— SELECTED TEXT —
*** Begin section ***
Prince Sultan Air Base—known as PSAB—started out under another name. The half-finished base at Al Kharj first came to the attention of Air Force planners in the fall of 1990. Lt. Gen. Charles A. Horner, commander of US and allied air operations for Operations Desert Shield and Desert Storm, was planning to bring in more aircraft to pummel Iraqi divisions, and he wanted to open up the site so he could base strike aircraft close to battle areas. Al Kharj was a natural fit. Some 50 miles southeast of Riyadh, the base was slated to grow into a major Saudi military installation. However, the Saudis had only built the runway, taxiway, and parking apron.
RED HORSE civil engineering airmen took over in mid-November 1990 with assistance from the 4th Civil Engineer Squadron. Shovel work began Nov. 25. Creating a working air base out of the desert sand was USAF’s job, and according to the Gulf War Airpower Survey, this turned into one of the biggest challenges facing Air Force engineers during the war.
*** End section ***
— RAW DATA —
*** Begin section ***
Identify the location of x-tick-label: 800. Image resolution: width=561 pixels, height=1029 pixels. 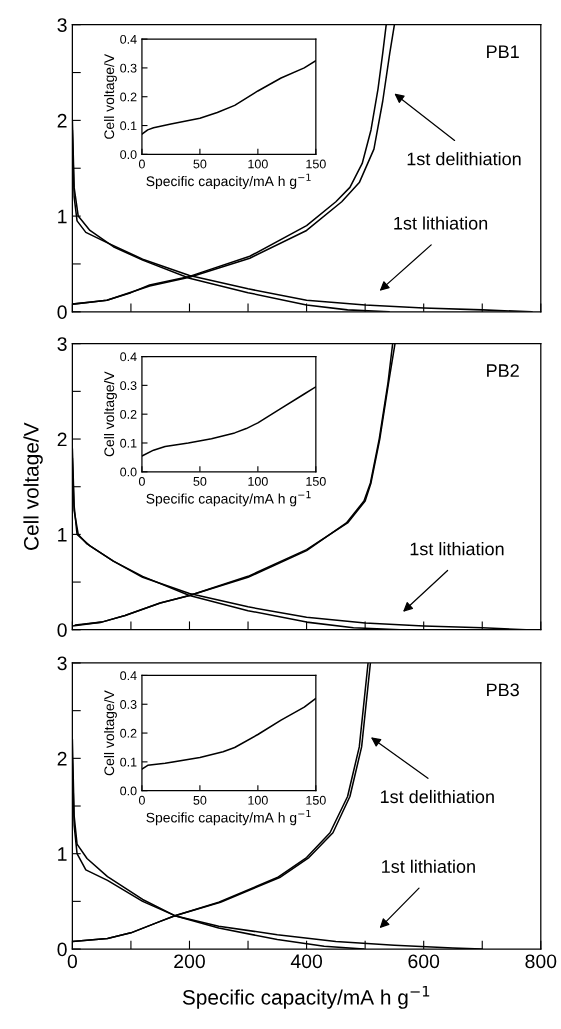
(541, 962). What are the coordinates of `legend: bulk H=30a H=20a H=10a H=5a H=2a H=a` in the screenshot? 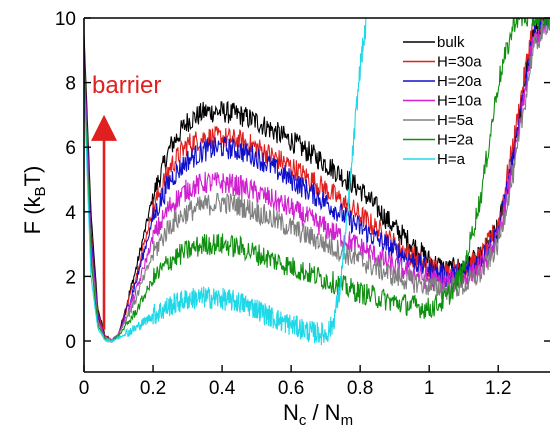 It's located at (442, 101).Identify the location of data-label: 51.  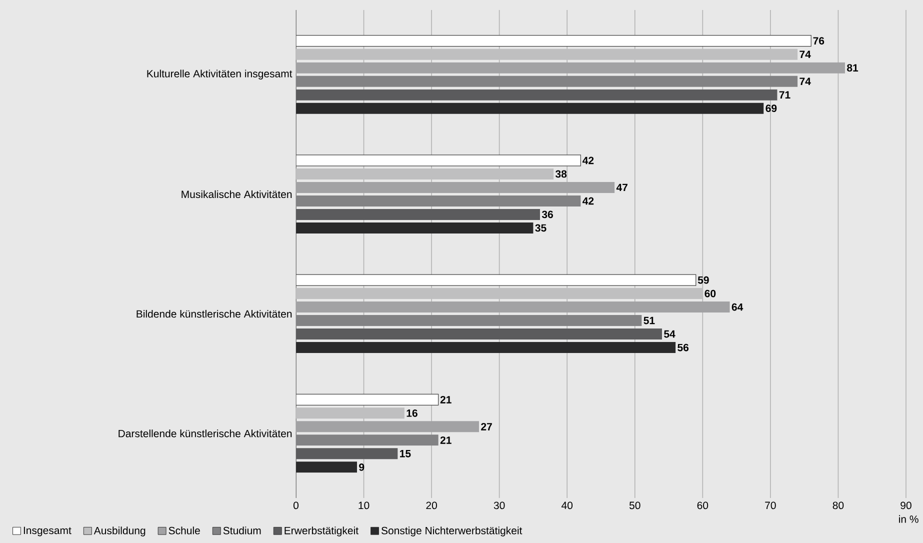
(650, 320).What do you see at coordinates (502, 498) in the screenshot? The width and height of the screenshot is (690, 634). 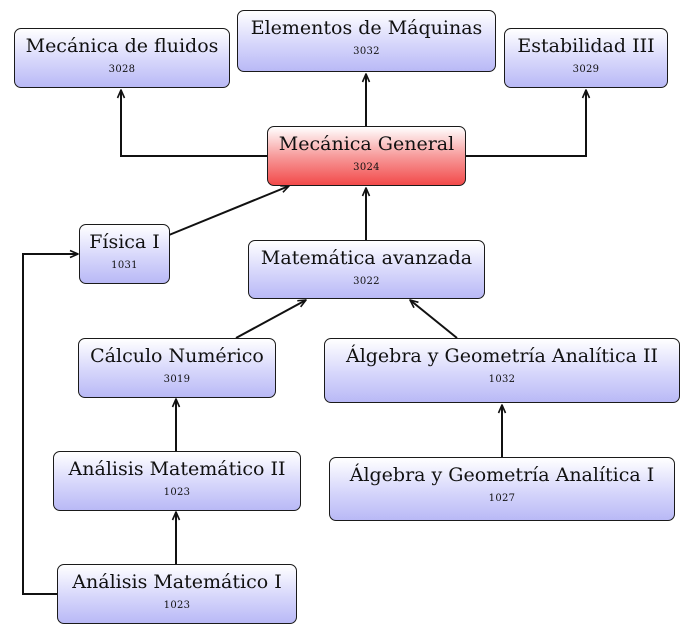 I see `node-code: 1027` at bounding box center [502, 498].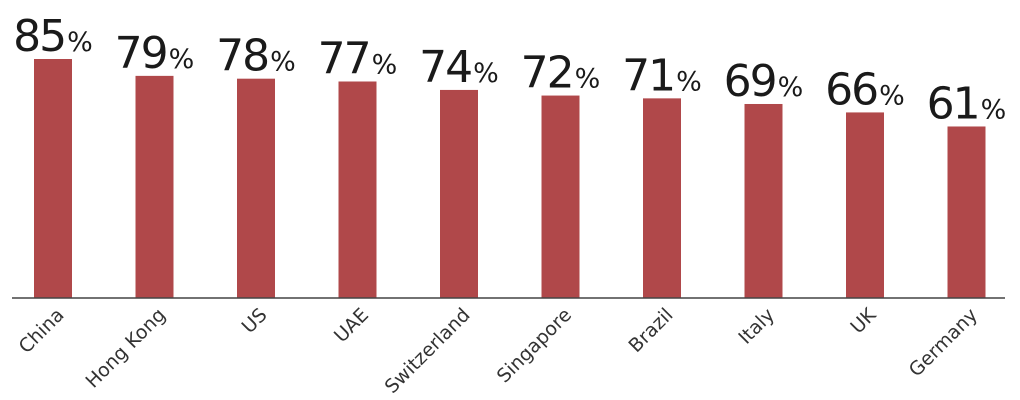 This screenshot has width=1020, height=400. Describe the element at coordinates (534, 346) in the screenshot. I see `category-label: Singapore` at that location. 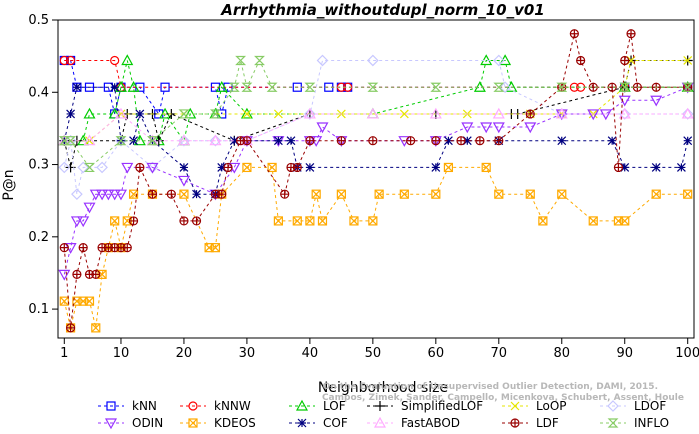 I want to click on chart-title: Arrhythmia_withoutdupl_norm_10_v01, so click(x=382, y=10).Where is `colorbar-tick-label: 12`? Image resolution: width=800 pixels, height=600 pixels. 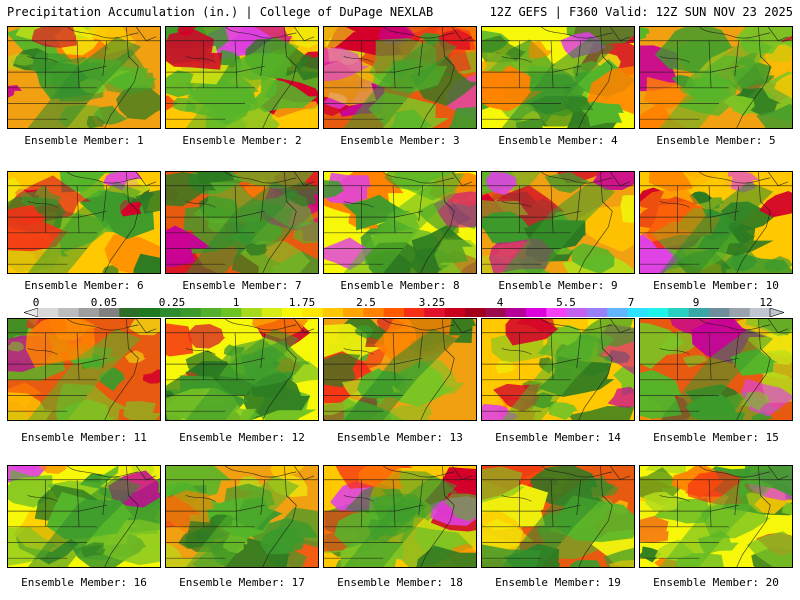 colorbar-tick-label: 12 is located at coordinates (766, 302). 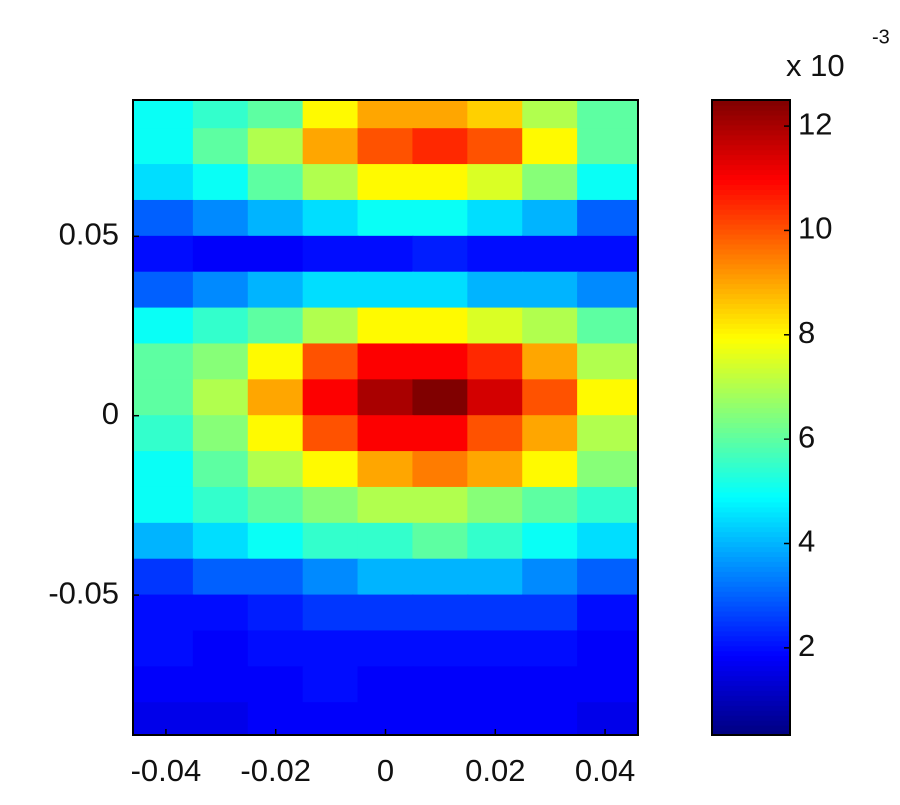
*** End section ***
How far is the Al Kharj base from Riyadh, according to the Prince Sultan Air Base text?

— WRITTEN REPLY —
Some 50 miles southeast of Riyadh.